+++ Task input

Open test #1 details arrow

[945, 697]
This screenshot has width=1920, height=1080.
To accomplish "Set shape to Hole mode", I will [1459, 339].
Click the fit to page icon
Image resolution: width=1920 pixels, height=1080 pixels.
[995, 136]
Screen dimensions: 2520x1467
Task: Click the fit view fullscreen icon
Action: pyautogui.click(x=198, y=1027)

++++++

**What the exercise asks**
Print the data word for word.

**Output below**
Open test #1 details arrow

[945, 697]
This screenshot has width=1920, height=1080.
To accomplish "Set shape to Hole mode", I will [1459, 339].
Click the fit to page icon
Image resolution: width=1920 pixels, height=1080 pixels.
[995, 136]
Screen dimensions: 2520x1467
Task: Click the fit view fullscreen icon
Action: pyautogui.click(x=198, y=1027)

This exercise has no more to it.